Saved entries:
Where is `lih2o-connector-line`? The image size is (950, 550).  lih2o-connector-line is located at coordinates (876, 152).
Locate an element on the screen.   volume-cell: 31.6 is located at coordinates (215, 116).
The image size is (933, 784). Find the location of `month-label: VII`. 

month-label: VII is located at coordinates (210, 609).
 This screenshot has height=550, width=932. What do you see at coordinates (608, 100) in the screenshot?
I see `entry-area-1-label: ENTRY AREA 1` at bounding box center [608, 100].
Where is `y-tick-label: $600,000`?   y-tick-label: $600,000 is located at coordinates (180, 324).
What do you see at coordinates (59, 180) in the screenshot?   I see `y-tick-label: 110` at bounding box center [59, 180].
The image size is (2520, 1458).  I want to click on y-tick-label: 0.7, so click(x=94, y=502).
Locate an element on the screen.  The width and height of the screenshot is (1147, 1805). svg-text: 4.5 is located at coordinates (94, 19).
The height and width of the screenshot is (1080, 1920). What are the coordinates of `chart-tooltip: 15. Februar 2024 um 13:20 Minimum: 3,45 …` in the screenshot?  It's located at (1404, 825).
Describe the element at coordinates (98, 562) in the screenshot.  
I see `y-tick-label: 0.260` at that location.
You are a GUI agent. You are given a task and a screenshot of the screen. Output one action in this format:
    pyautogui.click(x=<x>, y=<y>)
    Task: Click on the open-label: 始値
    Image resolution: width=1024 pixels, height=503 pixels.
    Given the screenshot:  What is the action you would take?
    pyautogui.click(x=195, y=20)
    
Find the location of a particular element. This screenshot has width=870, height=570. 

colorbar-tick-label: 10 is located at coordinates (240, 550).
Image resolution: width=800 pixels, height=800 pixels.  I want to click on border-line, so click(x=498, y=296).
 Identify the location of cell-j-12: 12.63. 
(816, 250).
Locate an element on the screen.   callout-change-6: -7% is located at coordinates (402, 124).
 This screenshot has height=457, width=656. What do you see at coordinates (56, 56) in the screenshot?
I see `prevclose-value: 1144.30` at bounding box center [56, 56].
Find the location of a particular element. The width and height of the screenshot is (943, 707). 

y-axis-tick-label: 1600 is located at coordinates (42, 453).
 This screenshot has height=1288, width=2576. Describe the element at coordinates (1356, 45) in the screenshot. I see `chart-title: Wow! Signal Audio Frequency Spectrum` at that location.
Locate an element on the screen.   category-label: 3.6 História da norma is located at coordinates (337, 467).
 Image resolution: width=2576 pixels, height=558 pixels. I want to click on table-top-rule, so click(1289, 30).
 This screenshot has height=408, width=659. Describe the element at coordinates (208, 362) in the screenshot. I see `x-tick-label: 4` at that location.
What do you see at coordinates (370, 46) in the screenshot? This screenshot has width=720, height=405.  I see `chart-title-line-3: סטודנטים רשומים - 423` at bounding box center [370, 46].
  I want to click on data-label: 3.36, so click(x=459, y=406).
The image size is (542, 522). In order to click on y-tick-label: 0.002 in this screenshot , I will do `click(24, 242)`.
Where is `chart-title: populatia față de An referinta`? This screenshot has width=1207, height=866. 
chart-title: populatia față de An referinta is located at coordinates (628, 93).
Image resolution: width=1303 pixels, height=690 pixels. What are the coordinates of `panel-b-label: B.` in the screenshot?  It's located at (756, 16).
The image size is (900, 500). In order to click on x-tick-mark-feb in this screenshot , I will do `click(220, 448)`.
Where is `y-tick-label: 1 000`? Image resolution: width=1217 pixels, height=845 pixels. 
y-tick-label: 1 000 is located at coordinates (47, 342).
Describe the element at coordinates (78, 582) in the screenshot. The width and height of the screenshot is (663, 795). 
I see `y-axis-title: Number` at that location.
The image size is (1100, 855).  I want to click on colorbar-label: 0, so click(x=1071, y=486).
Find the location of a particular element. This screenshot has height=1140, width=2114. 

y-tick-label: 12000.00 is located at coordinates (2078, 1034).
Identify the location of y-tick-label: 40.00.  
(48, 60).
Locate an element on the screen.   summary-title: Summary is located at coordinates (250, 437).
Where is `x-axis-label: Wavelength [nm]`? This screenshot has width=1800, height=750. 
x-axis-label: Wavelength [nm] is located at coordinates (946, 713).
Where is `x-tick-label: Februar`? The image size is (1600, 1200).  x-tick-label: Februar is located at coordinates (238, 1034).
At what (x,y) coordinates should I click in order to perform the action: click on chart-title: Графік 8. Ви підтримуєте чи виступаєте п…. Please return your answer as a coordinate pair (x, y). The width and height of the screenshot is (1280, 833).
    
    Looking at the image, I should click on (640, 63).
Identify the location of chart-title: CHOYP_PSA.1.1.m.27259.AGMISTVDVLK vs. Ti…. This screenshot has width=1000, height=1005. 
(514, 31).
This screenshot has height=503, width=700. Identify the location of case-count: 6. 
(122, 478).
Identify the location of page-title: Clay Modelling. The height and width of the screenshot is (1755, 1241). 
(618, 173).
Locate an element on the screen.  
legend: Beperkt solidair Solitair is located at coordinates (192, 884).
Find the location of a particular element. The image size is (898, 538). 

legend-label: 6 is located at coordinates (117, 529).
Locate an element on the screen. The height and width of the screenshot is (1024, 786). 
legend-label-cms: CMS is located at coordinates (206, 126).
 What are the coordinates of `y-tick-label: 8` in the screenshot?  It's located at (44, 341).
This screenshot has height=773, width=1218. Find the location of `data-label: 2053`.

Job:
Copy out word for word everything from the start of the listing down to the line containing "colorbar-tick-label: 10 is", with both ends included.

Answer to this exercise:
Where is `lih2o-connector-line`? The image size is (950, 550).  lih2o-connector-line is located at coordinates (876, 152).
Locate an element on the screen.   volume-cell: 31.6 is located at coordinates (215, 116).
The image size is (933, 784). Find the location of `month-label: VII`. 

month-label: VII is located at coordinates (210, 609).
 This screenshot has height=550, width=932. What do you see at coordinates (608, 100) in the screenshot?
I see `entry-area-1-label: ENTRY AREA 1` at bounding box center [608, 100].
Where is `y-tick-label: $600,000`?   y-tick-label: $600,000 is located at coordinates (180, 324).
What do you see at coordinates (59, 180) in the screenshot?   I see `y-tick-label: 110` at bounding box center [59, 180].
The image size is (2520, 1458).  I want to click on y-tick-label: 0.7, so click(x=94, y=502).
Locate an element on the screen.  The width and height of the screenshot is (1147, 1805). svg-text: 4.5 is located at coordinates (94, 19).
The height and width of the screenshot is (1080, 1920). What are the coordinates of `chart-tooltip: 15. Februar 2024 um 13:20 Minimum: 3,45 …` in the screenshot?  It's located at (1404, 825).
Describe the element at coordinates (98, 562) in the screenshot.  
I see `y-tick-label: 0.260` at that location.
You are a GUI agent. You are given a task and a screenshot of the screen. Output one action in this format:
    pyautogui.click(x=<x>, y=<y>)
    Task: Click on the open-label: 始値
    Image resolution: width=1024 pixels, height=503 pixels.
    Given the screenshot:  What is the action you would take?
    pyautogui.click(x=195, y=20)
    
Find the location of a particular element. This screenshot has width=870, height=570. 

colorbar-tick-label: 10 is located at coordinates (240, 550).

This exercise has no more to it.